Durante meses, Andressa Wagner teve de conviver com o estigma de ser suspeita de um crime. Ex-secretária do médico Leandro Boldrini, pai do menino Bernardo, morto em 4 de abril de 2014, ela teve o nome relacionado à morte de Odilaine Uglione, mãe do garoto, que se suicidou no consultório do marido em fevereiro de 2010. Uma perícia particular, contratada pela família de Odilaine, levantou, em 2015, a hipótese de Andressa ter escrito a carta de despedida da mãe de Bernardo. Essa possibilidade, porém, foi rechaçada em março deste ano, após nova investigação confirmar as conclusões da primeira, arquivada ainda em 2010.
Mas até o Instituto-Geral de Perícias (IGP) confirmar que a letra do bilhete era mesmo de Odilaine, o caso já tinha transformado a vida de Andressa.
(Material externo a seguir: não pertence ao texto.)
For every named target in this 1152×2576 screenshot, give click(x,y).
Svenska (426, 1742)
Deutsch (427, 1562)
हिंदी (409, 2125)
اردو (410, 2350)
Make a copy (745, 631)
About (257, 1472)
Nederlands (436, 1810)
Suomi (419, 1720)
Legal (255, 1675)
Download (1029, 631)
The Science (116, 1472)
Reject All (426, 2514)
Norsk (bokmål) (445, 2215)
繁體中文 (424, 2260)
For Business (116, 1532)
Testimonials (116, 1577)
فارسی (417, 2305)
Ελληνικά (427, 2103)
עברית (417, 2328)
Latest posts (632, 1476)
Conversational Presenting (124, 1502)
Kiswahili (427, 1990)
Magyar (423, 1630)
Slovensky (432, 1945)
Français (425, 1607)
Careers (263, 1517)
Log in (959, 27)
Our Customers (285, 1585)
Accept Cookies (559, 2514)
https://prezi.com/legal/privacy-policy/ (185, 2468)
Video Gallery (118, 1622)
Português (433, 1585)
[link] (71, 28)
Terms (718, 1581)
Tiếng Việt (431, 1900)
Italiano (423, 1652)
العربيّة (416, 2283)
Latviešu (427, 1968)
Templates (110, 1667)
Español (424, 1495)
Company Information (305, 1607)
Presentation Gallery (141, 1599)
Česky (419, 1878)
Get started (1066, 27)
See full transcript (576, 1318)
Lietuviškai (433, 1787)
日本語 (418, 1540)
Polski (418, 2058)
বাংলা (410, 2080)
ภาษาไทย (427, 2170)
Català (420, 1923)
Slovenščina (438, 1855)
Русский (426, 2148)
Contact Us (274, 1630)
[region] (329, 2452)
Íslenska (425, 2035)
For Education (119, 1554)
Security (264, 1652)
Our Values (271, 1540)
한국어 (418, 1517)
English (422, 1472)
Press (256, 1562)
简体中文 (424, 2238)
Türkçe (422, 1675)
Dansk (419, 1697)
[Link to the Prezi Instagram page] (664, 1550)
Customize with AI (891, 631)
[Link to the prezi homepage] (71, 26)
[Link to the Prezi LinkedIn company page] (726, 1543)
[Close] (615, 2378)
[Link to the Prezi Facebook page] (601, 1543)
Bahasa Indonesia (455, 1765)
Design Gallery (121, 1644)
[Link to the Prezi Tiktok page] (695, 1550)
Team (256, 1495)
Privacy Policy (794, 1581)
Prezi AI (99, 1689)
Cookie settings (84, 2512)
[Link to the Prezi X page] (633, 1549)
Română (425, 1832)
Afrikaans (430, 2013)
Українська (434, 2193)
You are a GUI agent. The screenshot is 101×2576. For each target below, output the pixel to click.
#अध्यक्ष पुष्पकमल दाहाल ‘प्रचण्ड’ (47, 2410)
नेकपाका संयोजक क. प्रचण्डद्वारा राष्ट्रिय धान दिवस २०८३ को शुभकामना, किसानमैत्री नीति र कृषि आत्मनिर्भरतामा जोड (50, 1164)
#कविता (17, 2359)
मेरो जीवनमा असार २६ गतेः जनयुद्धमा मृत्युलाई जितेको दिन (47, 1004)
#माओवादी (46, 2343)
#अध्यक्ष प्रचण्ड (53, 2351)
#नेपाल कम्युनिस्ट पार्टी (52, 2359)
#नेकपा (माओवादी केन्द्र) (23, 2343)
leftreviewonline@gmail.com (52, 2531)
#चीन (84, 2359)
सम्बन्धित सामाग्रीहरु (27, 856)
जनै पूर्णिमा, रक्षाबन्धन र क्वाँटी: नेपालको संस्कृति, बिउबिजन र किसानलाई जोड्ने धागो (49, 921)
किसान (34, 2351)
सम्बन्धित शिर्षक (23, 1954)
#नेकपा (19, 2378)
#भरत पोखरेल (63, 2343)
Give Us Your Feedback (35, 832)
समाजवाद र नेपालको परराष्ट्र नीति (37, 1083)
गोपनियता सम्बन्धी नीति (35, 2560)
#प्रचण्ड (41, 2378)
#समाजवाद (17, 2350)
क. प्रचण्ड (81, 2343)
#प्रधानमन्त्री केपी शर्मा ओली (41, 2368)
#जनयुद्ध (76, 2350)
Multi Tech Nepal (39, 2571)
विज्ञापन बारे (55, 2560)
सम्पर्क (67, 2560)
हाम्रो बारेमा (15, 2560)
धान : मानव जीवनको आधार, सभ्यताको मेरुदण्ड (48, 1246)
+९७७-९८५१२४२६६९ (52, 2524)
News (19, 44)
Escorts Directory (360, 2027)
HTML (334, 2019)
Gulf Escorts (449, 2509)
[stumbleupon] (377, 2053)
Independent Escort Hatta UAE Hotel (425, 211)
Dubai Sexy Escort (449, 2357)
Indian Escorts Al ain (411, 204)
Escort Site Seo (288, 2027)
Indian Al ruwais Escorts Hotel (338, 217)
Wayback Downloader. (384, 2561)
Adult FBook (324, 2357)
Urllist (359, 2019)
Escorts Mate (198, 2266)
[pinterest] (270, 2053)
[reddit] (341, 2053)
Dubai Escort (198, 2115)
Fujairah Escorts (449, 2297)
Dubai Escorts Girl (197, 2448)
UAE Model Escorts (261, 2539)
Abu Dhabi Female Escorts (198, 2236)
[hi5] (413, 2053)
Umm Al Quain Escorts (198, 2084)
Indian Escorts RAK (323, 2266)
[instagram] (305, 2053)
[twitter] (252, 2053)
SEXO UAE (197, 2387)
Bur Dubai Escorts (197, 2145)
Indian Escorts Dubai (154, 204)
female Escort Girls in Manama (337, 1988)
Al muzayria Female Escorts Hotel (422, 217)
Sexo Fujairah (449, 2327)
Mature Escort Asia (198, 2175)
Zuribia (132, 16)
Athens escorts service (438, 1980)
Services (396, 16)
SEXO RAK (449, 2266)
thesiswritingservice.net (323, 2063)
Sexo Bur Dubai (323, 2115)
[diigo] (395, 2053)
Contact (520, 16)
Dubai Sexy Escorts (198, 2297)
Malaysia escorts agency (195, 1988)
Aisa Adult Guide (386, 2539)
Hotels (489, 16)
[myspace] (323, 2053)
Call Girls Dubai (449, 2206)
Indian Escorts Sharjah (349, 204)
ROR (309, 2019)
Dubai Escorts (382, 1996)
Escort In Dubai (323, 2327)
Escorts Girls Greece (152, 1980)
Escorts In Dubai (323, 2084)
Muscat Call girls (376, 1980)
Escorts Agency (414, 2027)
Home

Com o nome envolvido na trama após a reabertura da investigação, ela teve de se mudar de Três Passos.
– Destruíram completamente a minha vida – conta a ex-secretária, que hoje mora com o marido e a filha de quatro anos em Dois Irmãos, no Vale do Sinos, e tenta reconstruir o próprio caminho, agora como manicure.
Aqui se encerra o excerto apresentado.